There we were... One against Fifty. Boy, did we fuck that one up.
The "Thermopylae H-seal 300" is a covert garden ornament spraying device. The reservoir of said device comprises of eight (that's right ladies, eight) sectioned HDPE/LDPE combination tanks, the external (HDPE) shape is of
the desired form of the male abdominal musculature. As well as two extra tanks in the form of the Pectoralis Major muscles. The system is strapped (tightly) onto the user and forms the illusion of an immaculate "six pack" and "Pecs". Pressure is supplied to the system by the users *actual* belly, and man-boobs, against the soft LDPE being constrained against the hard outer shell of the "perfect body" HDPE exterior. You don't think it will work? Of corset it will.

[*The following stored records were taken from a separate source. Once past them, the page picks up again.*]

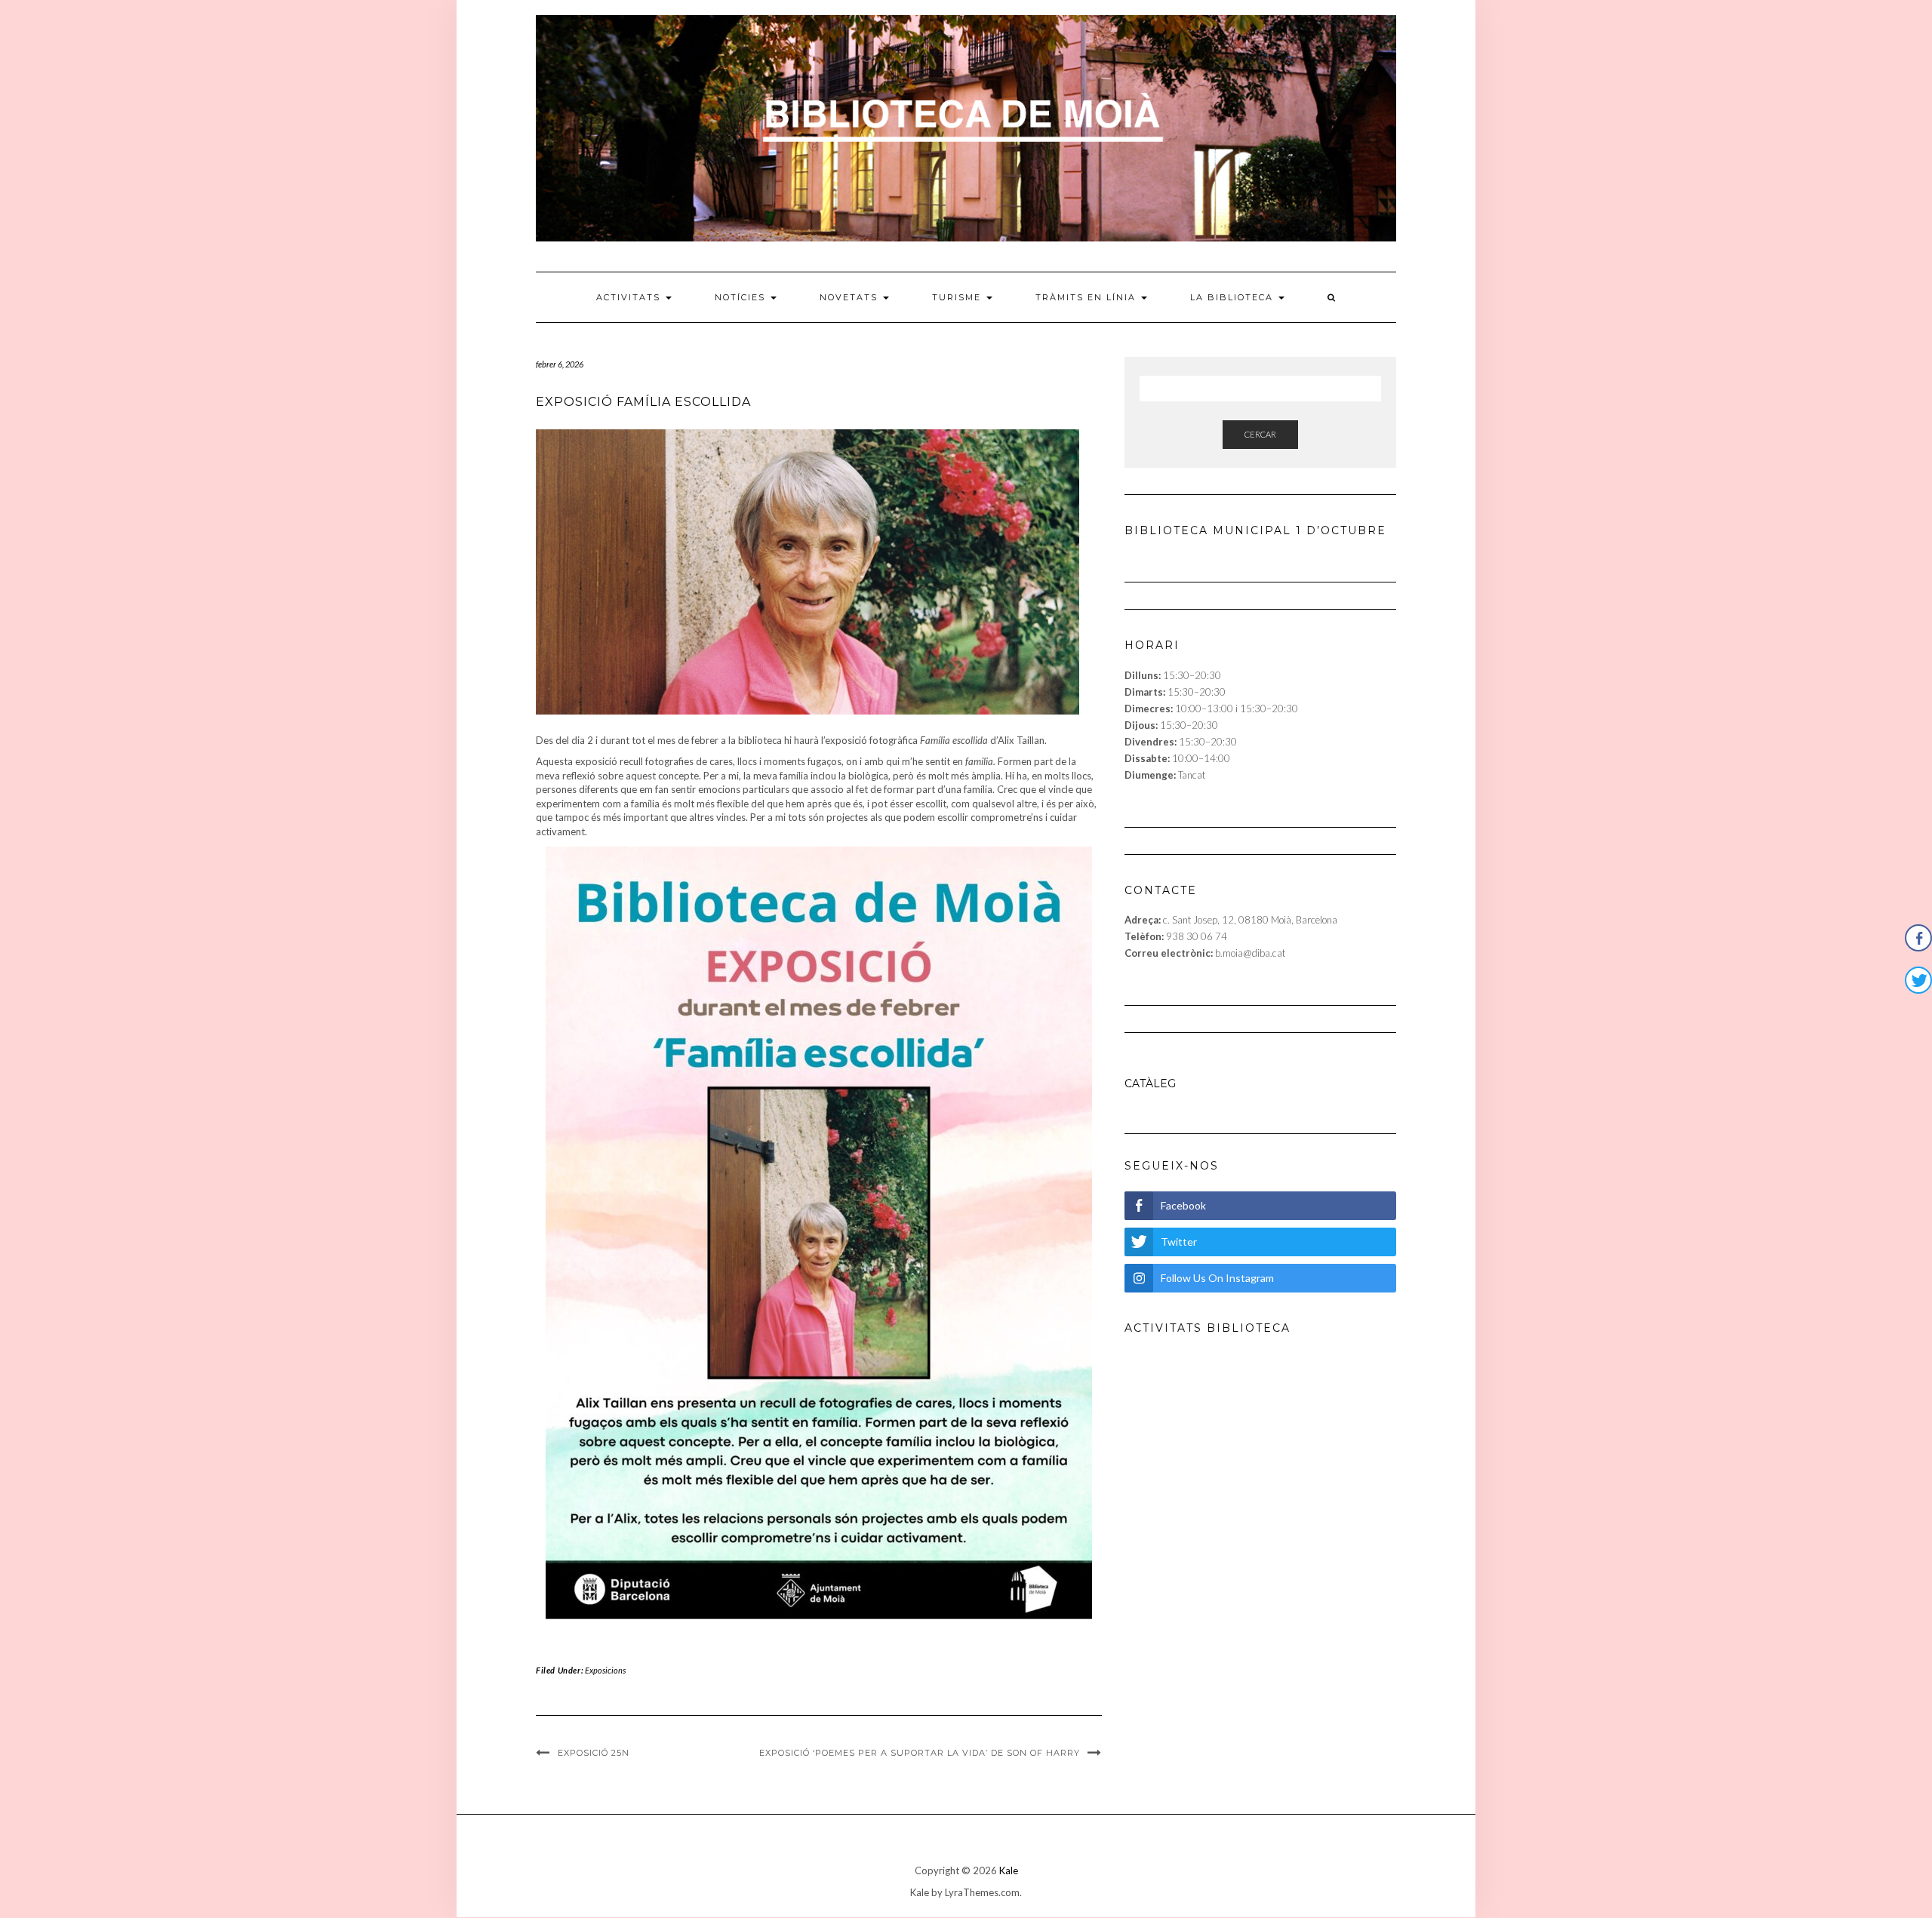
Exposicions (605, 1670)
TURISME (958, 297)
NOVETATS (850, 297)
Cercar (1260, 434)
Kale (1008, 1870)
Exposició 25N (593, 1752)
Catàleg (1150, 1083)
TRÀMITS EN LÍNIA (1087, 297)
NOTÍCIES (742, 297)
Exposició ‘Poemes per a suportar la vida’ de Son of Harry (919, 1752)
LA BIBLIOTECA (1233, 297)
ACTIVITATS (630, 297)
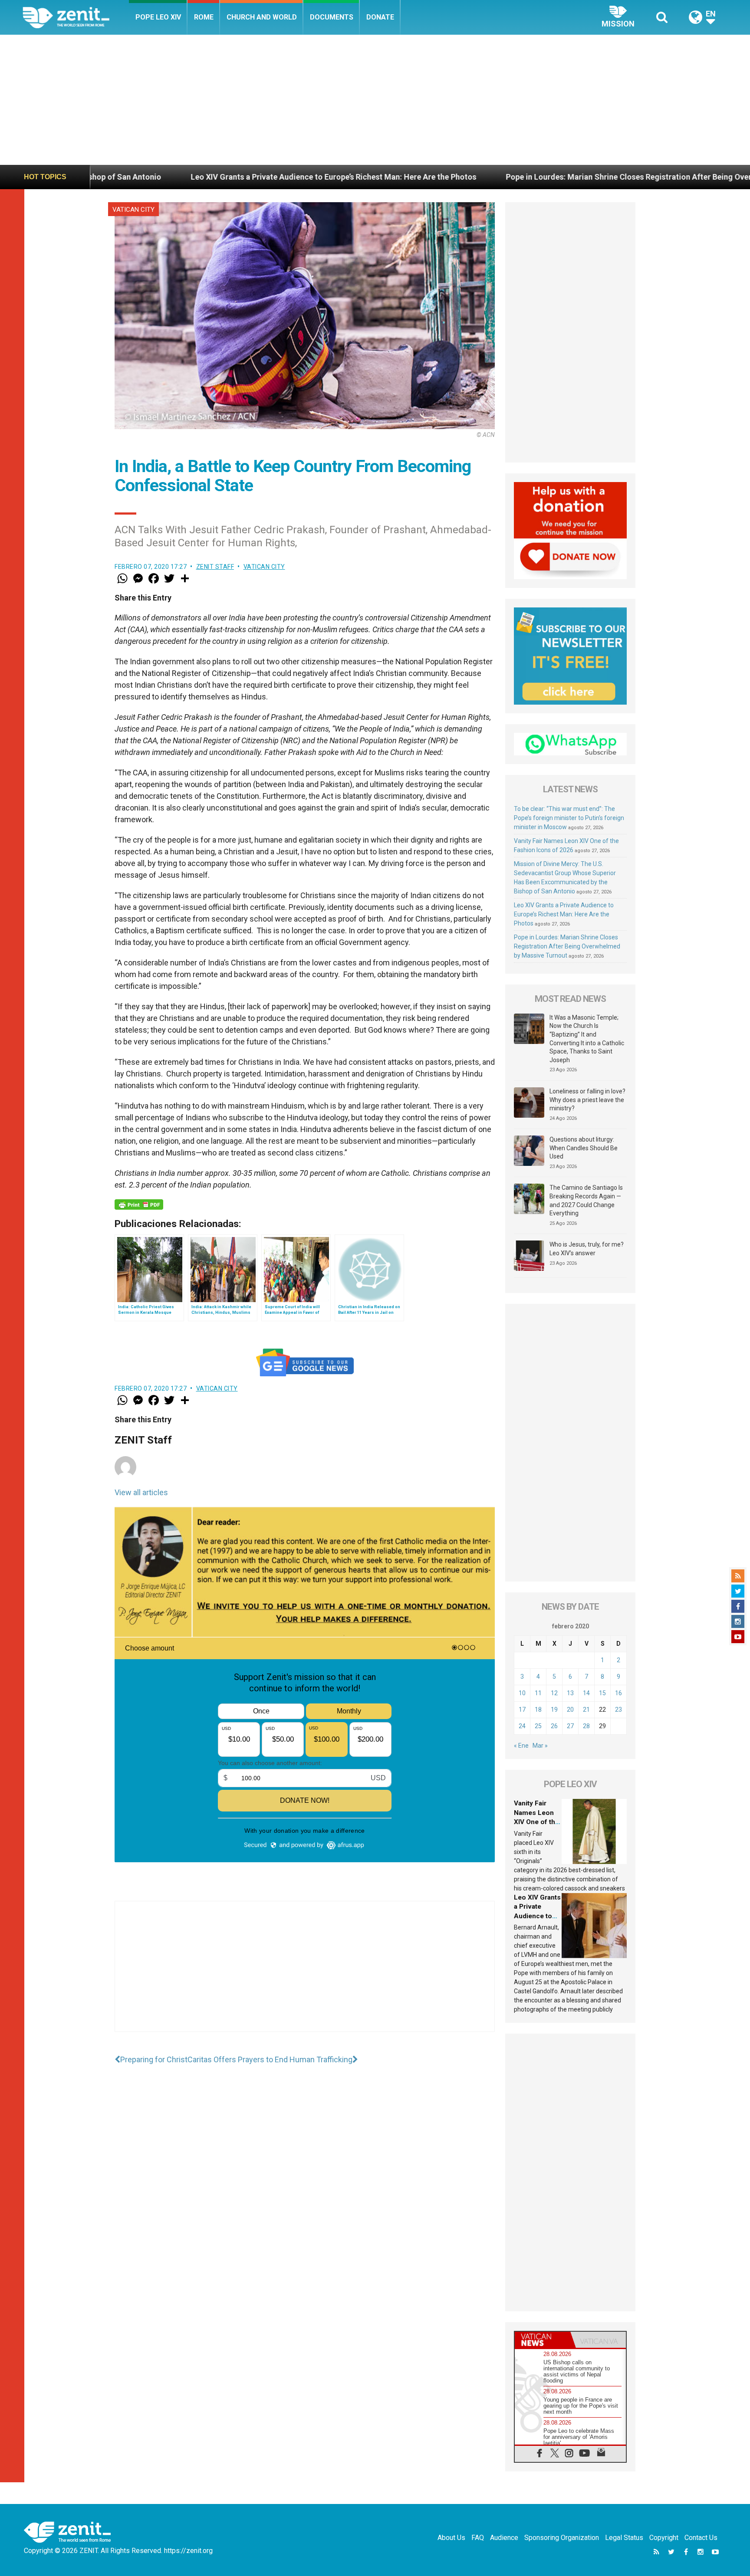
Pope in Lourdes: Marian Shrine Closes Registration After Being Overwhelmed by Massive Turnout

Given the pressure supplied (given the girth of most gnomophobes), we could quite easily "atomise" (from ladies perfumery of yore, (atomiser-"convert to droplets") the HCl solution contained within the H-seal (Cl) reservoirs. Secreted by the *secreted* armpit nozzle, and excreted by the "bicep *rip*", the HCL solution will dowse the said garden ornament with an (Ideally) hydrous HCl solution. In extreme environs, this solution will be anhydrous, awaiting the next rain.
If you live in dry, and/or low rainfall situations, the Thermopylae H-Seal 300 comes with add-on Latissimus Dorsi water reservoirs. Hydrous Hcl makes mincemeat of the gnomeration of the enemy ranks (composed mainly of cement/clay).
Of course there is no bounty on a pile of muck. But to win without fighting is best.